■ Aim of the task: Repeat exactly the lines from the one containing "Task: Click the" through the last line of the records below, both included, and nothing else.

■ Extracted records:
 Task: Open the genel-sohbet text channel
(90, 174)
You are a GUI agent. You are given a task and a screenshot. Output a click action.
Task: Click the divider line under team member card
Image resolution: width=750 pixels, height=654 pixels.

■ Your solution:
Task: Click the divider line under team member card
Image resolution: width=750 pixels, height=654 pixels.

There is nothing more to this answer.